# What a crappie day.



## lunkerhunter2 (Nov 3, 2007)

After a pm from a good friend(thanks a ton), i headed out to see what all the fuss was about. Sure enough, when i launched at the north marina there were several dozen people already fishing the banks.
I motored to a likely looking spot and set up shop.
I threw several different types of jigs for 2 hours before finally getting a bite on a ratso. It was a nice 10" crappie. Another half hour went by before the next fish. Same lure again. I got bored and started throwing out different things. I put on a #5 black/silver rapala and threw it out. About half way back to the boat it got nailed. A sweet 13" crappie! Over the next 30 minutes i caught my limit of 10 nice crappies from 10" to 13". My stomach is already growling at that point.

→ Record extracts:

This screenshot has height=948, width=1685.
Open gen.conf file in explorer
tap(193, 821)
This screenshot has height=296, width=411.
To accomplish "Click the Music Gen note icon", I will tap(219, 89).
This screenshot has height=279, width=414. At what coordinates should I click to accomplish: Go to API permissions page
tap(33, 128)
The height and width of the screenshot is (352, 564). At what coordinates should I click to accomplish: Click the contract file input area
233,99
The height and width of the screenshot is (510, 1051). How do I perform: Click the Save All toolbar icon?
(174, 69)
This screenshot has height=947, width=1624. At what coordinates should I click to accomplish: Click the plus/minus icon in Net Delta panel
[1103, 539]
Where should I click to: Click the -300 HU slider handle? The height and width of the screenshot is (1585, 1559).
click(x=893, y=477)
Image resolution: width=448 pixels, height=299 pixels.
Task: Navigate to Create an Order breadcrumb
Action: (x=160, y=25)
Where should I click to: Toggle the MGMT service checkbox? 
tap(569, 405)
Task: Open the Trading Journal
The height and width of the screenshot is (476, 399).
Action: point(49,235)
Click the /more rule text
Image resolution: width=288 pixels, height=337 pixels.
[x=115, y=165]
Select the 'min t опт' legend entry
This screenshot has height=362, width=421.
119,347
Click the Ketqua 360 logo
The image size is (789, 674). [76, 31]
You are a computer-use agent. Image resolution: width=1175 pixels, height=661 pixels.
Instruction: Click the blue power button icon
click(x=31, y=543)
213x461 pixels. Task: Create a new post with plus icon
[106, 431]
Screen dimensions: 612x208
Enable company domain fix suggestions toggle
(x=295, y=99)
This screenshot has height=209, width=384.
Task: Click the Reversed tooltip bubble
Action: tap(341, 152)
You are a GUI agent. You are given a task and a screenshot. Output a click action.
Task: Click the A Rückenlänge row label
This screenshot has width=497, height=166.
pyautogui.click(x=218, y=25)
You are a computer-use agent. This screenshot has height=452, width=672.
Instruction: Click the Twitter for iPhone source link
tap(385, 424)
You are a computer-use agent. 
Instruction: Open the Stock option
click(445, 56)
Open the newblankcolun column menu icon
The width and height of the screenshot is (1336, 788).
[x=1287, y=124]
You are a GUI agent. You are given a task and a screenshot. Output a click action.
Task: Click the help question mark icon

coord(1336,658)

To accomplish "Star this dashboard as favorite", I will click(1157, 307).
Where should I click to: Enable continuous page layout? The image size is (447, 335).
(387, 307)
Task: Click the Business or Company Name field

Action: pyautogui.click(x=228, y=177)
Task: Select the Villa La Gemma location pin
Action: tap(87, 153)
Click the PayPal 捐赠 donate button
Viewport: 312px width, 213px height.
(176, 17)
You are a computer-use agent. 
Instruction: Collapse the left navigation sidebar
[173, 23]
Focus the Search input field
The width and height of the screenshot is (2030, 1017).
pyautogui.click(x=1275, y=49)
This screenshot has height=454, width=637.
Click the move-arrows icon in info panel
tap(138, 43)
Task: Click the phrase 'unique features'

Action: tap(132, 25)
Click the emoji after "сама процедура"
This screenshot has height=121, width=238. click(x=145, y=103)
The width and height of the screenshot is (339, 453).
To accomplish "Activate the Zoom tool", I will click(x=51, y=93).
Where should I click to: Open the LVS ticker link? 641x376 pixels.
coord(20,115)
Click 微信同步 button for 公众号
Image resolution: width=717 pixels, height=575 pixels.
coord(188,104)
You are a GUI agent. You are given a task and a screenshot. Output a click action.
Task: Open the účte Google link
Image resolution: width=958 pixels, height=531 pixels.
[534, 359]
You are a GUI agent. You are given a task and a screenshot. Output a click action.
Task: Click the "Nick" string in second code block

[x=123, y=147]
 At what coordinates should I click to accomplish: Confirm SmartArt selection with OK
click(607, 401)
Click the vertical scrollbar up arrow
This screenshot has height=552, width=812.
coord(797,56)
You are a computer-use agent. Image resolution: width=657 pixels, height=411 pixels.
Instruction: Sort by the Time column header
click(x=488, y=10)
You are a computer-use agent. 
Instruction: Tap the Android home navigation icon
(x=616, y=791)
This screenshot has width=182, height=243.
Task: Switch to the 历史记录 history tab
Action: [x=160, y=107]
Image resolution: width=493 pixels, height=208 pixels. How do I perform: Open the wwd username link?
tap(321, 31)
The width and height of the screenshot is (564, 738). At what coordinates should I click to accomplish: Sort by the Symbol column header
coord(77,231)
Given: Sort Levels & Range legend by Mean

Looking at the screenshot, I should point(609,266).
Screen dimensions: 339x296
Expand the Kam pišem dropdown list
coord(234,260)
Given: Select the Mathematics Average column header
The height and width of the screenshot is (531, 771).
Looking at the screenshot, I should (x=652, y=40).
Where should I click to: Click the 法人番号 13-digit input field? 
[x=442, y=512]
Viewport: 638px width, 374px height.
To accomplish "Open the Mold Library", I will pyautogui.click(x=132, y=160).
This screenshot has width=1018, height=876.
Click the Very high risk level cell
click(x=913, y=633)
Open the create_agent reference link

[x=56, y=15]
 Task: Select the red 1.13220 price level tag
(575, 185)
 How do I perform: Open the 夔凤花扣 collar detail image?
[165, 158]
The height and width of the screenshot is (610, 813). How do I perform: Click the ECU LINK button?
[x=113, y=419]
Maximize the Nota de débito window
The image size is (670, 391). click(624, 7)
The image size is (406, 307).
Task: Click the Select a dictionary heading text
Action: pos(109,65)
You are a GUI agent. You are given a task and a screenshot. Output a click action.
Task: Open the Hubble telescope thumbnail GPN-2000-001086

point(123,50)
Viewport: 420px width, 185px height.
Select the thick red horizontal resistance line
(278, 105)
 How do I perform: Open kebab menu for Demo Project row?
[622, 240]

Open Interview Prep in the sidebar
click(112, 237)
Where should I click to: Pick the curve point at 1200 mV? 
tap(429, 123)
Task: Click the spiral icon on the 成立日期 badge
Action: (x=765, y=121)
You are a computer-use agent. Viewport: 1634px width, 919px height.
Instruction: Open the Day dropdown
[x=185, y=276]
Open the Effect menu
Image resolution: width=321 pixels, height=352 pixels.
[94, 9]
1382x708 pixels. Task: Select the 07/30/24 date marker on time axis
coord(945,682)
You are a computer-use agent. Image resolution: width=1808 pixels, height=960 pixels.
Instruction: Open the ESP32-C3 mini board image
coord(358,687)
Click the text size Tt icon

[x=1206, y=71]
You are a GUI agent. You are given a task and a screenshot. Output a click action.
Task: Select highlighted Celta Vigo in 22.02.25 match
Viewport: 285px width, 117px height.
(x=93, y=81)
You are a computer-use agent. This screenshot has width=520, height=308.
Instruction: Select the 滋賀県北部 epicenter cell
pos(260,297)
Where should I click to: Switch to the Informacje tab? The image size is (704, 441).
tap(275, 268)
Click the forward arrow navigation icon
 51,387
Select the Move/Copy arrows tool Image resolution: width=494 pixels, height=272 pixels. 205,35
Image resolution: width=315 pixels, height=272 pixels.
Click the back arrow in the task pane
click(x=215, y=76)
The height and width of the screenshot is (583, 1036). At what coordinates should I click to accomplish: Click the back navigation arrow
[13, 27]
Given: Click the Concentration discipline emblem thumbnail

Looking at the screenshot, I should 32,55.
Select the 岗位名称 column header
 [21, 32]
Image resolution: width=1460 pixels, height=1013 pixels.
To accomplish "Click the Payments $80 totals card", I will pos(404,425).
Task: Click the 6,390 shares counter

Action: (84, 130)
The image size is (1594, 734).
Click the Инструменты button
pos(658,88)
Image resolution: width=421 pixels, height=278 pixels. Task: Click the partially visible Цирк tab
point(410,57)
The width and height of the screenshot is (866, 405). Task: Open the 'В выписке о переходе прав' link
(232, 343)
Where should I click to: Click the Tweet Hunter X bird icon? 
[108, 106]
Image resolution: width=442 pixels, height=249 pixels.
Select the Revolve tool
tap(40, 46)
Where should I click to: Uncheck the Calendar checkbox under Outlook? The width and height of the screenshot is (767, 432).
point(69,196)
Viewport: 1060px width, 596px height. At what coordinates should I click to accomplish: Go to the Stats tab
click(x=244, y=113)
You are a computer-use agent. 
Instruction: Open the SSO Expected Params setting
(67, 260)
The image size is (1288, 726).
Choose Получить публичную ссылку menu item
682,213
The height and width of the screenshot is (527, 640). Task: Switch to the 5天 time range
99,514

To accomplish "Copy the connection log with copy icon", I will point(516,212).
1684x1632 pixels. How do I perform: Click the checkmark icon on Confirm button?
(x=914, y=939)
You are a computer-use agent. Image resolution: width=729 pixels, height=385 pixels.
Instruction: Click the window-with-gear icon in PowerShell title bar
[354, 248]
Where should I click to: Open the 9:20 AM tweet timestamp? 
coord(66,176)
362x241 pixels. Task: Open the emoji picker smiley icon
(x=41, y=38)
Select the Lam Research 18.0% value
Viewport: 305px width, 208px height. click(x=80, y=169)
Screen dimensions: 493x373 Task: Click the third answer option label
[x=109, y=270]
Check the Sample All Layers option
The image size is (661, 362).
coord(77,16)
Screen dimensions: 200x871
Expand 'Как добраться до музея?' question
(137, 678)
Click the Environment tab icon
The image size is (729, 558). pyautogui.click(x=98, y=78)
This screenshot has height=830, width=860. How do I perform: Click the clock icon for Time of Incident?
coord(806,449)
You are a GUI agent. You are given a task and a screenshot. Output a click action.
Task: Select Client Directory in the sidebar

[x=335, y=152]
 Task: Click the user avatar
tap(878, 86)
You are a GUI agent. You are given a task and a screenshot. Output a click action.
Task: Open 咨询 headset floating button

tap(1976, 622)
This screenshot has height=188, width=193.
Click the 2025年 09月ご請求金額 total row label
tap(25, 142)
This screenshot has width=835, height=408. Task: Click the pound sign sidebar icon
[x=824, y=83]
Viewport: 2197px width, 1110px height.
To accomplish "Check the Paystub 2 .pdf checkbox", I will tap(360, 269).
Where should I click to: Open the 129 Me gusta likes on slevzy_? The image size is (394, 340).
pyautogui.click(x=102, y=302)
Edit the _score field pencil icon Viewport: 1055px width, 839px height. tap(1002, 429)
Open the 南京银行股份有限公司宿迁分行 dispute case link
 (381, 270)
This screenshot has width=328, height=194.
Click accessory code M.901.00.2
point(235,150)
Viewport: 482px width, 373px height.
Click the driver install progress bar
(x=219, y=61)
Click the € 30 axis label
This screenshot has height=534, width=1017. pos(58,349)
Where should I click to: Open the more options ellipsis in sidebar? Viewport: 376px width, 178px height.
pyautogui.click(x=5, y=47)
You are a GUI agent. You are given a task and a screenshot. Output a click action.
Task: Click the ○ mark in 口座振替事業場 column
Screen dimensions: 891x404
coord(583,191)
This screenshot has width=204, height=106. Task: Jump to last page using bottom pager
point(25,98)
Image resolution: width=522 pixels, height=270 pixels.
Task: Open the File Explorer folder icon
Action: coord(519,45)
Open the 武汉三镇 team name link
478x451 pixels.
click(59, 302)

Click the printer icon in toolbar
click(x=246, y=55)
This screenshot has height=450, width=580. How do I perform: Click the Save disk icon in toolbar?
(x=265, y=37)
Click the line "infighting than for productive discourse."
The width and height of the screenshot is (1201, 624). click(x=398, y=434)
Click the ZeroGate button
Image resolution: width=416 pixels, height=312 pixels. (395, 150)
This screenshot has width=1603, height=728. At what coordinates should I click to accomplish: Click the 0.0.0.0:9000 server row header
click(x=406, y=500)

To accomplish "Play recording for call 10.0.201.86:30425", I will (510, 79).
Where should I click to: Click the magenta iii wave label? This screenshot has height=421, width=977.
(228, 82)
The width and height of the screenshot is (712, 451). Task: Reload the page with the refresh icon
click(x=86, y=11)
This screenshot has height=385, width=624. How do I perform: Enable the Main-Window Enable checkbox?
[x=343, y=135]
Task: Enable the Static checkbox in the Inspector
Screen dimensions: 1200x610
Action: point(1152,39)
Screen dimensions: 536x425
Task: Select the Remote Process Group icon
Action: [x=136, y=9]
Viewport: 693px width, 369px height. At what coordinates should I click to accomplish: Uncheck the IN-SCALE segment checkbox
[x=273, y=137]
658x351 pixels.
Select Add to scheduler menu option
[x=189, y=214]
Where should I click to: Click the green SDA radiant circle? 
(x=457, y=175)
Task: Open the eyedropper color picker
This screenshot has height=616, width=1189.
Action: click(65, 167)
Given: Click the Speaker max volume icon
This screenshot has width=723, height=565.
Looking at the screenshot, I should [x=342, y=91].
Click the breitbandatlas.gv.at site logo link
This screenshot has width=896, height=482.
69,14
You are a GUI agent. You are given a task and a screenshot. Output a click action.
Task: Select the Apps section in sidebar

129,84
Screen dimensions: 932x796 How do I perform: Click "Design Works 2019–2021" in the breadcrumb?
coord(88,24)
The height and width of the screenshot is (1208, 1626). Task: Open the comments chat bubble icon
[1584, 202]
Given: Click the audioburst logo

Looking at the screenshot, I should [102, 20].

→ Goals:
1: Restate word for word everything in the crappie fishing post from "After a pm from" down to "at that point.".
2: List every length of time that the crappie fishing post mentions.

→ Task results:
1:
After a pm from a good friend(thanks a ton), i headed out to see what all the fuss was about. Sure enough, when i launched at the north marina there were several dozen people already fishing the banks.
I motored to a likely looking spot and set up shop.
I threw several different types of jigs for 2 hours before finally getting a bite on a ratso. It was a nice 10" crappie. Another half hour went by before the next fish. Same lure again. I got bored and started throwing out different things. I put on a #5 black/silver rapala and threw it out. About half way back to the boat it got nailed. A sweet 13" crappie! Over the next 30 minutes i caught my limit of 10 nice crappies from 10" to 13". My stomach is already growling at that point.

2:
- 2 hours
- half hour
- 30 minutes